Today, is the last day to file your tax return or request an extension to avoid a late filing penalty. And no matter how close you are to the wire – if your envelope is postmarked April 17, the IRS will consider your return on time.
If mailing in a return and payment, upgrade to registered mail. This ensures you have documentation that you sent the return. And if you are heading to the post office yourself, make sure you are mailing your return to the correct address (IRS, P.O. Box 7704, San Francisco, CA 94120-7704 for Californians making payments).
Now, the warning about ghost tax preparation
Tax Day is as good of any to discuss some of the basics about selecting a reputable tax professional.
The IRS recently warned of “ghost” tax return preparers. These individuals offer their services - frequently at a lower cost - but then do not sign your return. Essentially, it appears that you prepared your own return.
Anyone who prepares tax returns needs to apply for a Preparer Tax Identification Number (PTIN). In 2018, the IRS issued roughly 737,000 to tax preparers across the country. Anyone paid to prepare a tax return must sign a return and include this number.

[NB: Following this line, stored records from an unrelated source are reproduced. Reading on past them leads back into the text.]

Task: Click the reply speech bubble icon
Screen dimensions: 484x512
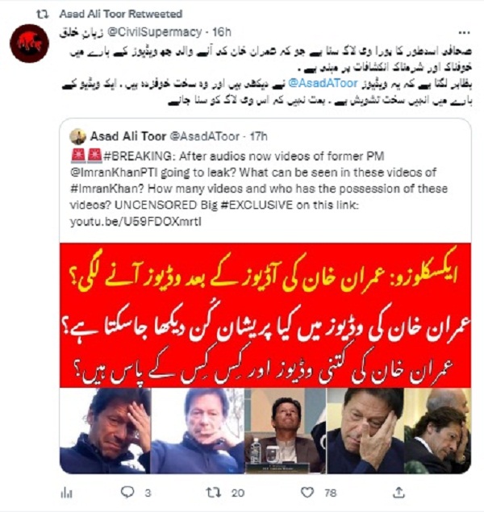Action: [x=127, y=492]
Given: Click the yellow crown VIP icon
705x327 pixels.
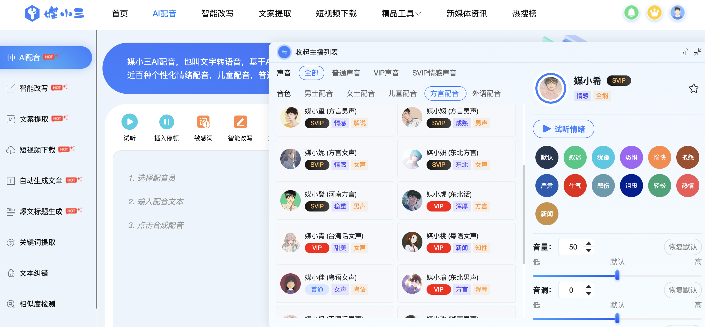Looking at the screenshot, I should [654, 13].
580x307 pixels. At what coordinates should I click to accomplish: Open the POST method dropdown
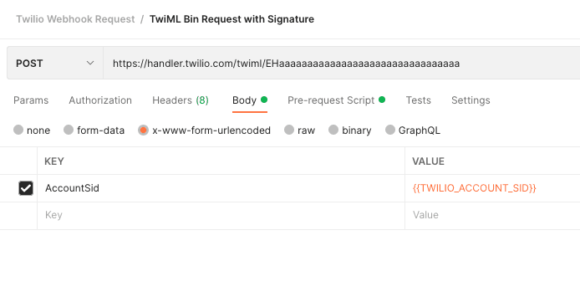55,63
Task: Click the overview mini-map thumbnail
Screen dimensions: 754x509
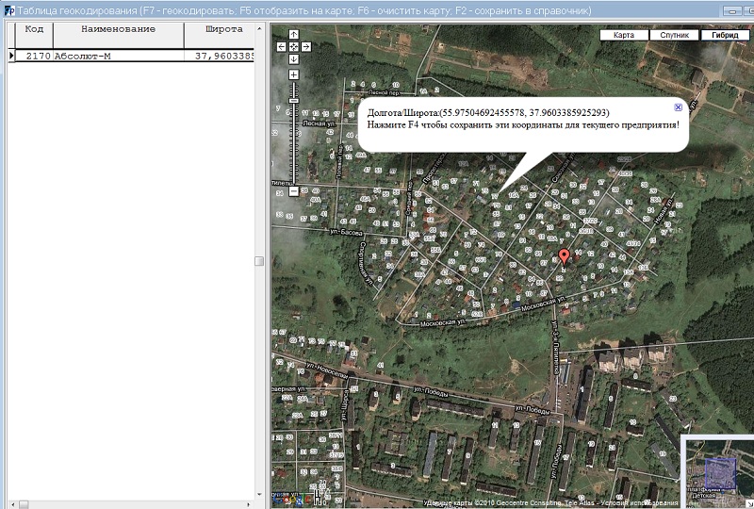Action: [x=720, y=471]
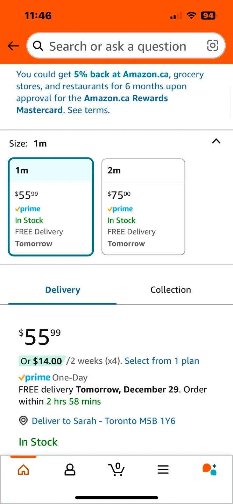Viewport: 233px width, 504px height.
Task: Open the shopping cart icon
Action: point(117,469)
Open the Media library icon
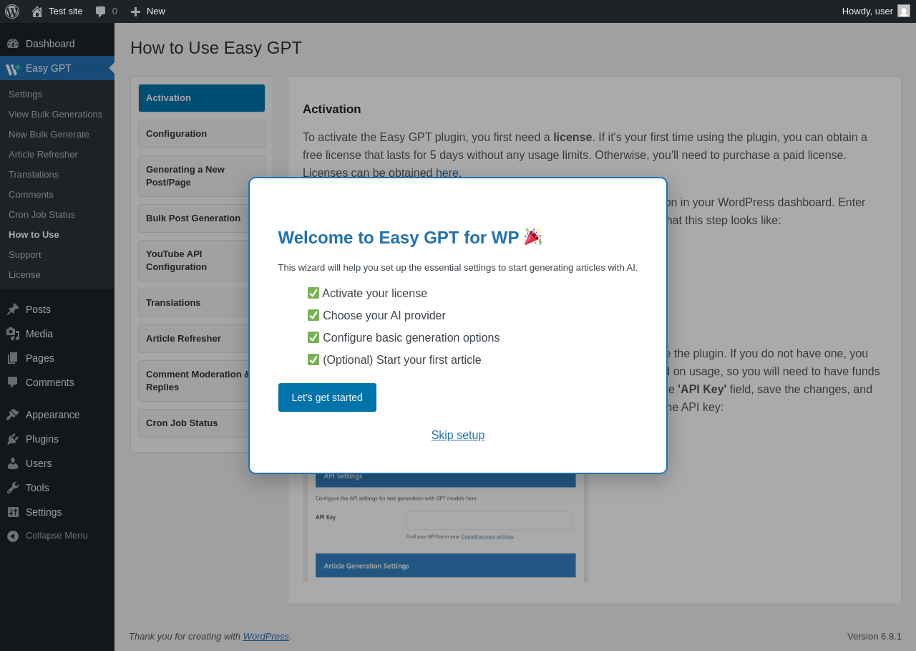The width and height of the screenshot is (916, 651). [13, 334]
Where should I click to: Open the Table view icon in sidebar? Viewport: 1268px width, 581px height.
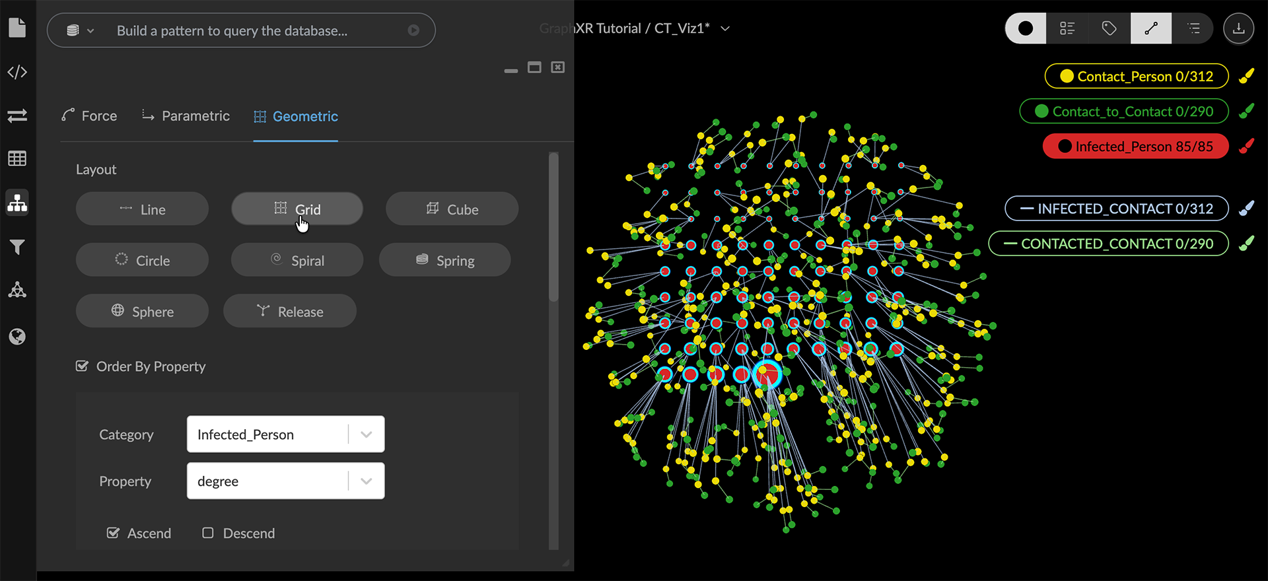click(x=17, y=158)
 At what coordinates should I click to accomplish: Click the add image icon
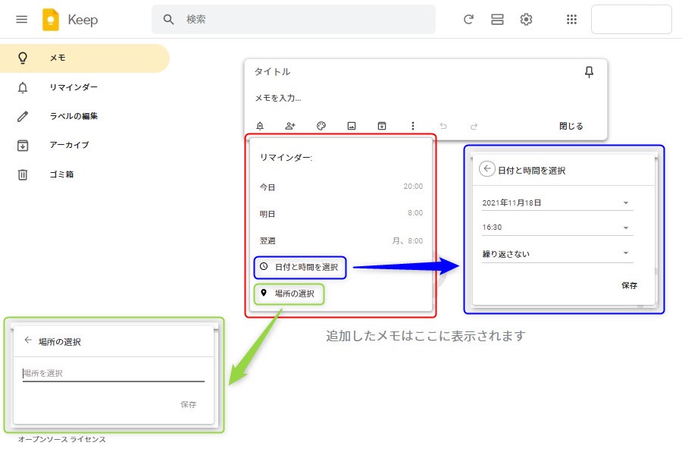pyautogui.click(x=352, y=127)
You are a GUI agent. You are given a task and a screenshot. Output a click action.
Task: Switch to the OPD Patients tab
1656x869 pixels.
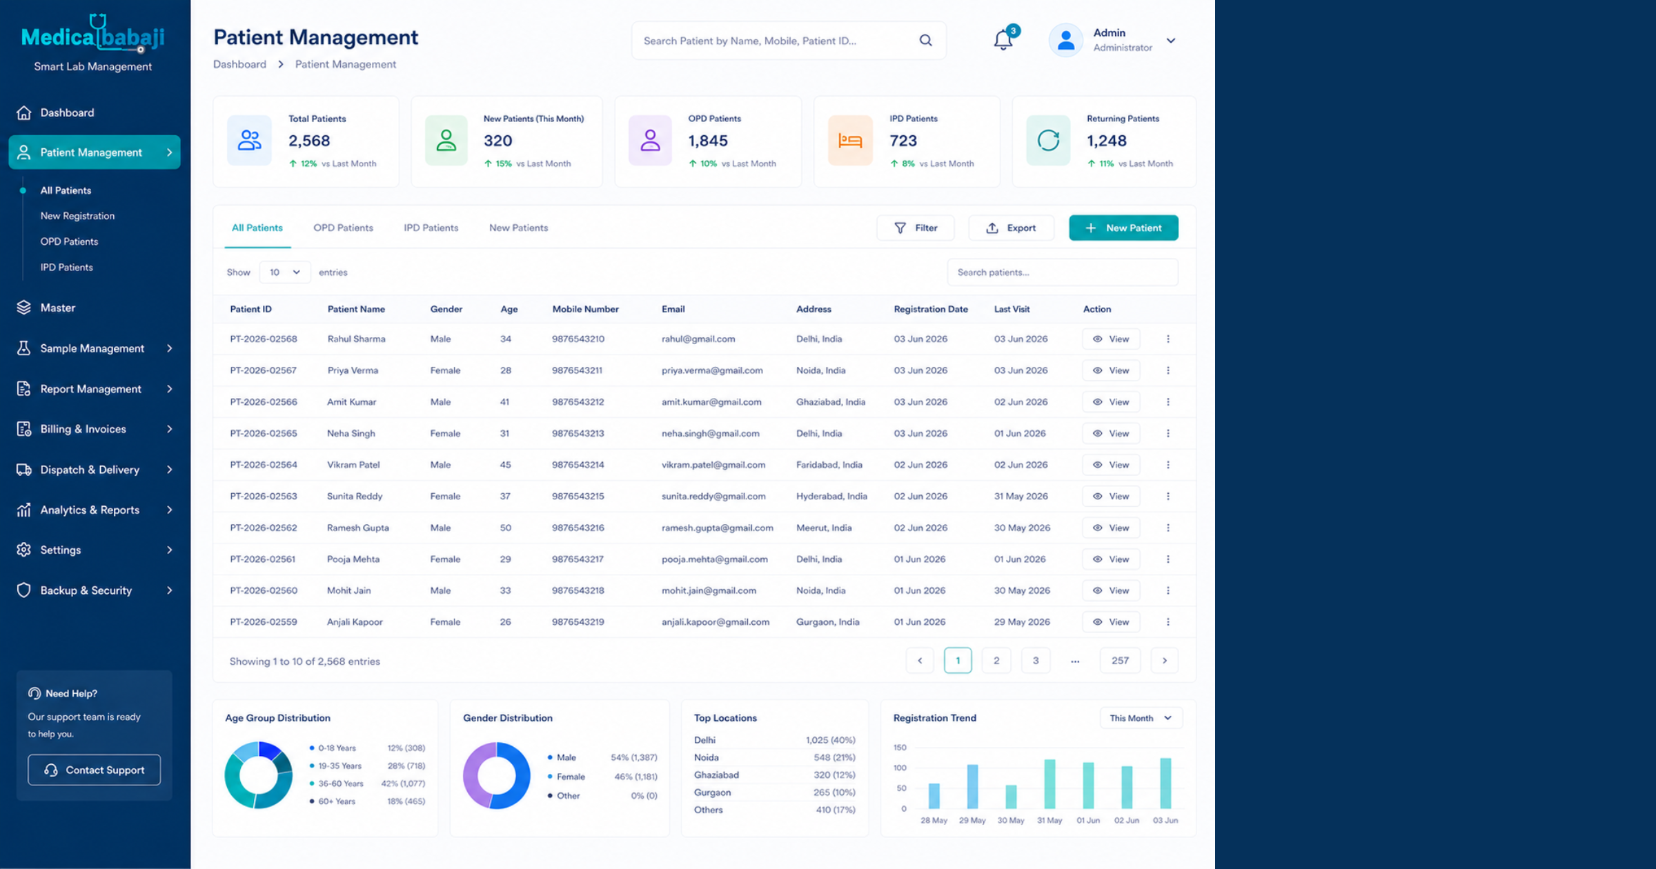(343, 228)
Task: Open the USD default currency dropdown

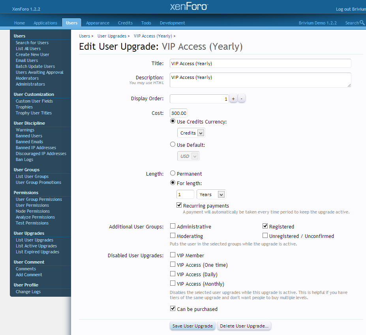Action: (188, 156)
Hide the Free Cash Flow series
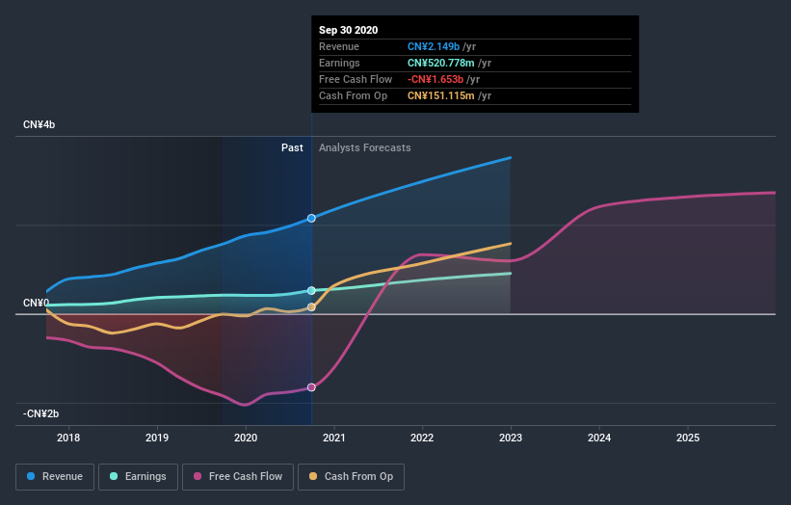The height and width of the screenshot is (505, 791). click(x=231, y=476)

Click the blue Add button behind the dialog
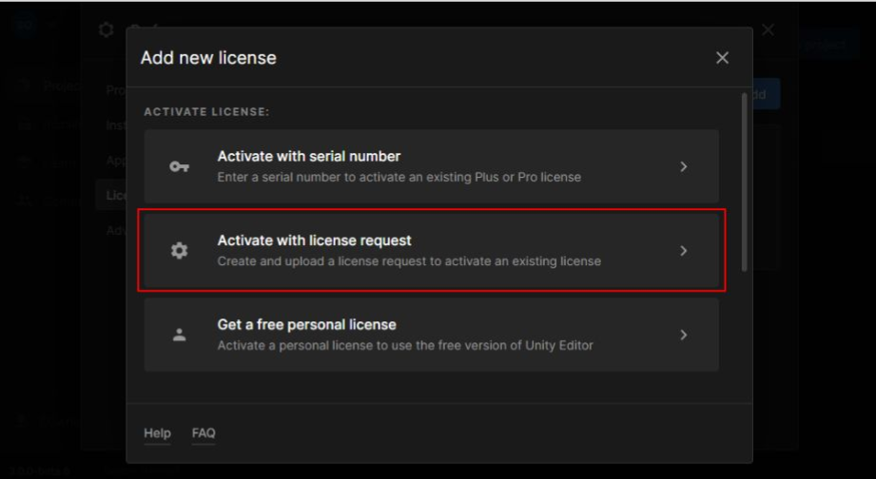(766, 94)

Dishonest and unscrupulous
Ghost tax prep services can be part of fraudulent schemes with promises of big refunds. Shady preparers may request payment as:
- A percentage of your refund, or
- In cash without offering a receipt.
There are several serious risks from going this route. The first, is invented income or deductions to maximize credits. These schemes can trip IRS computers and trigger an audit when deductions are out of line with algorithms for certain industries or income does not match up with employer-provided W-2 or customer-provided 1099 documentation.
In the second, the preparer might suggest direct depositing a refund to his or her own bank account. This might be framed as a service, but it can become a way for an individual to skim. Reputable tax professionals will not offer this. A return should only have your routing and bank account number. If you do not have a bank account, you can request a refund be deposited to a pre-paid debit card, used to purchase a U.S. Savings Bond or sent by check in the mail.
If you have questions about filing a 2017 or prior year tax return, reach out to a seasoned tax professional for sound advice.
When the IRS contacts you about inconsistencies or errors in a return, get advice quickly. If an abusive tax preparer changed information after you reviewed the return, there are remedies. One is to report the tax preparer on Form 14157.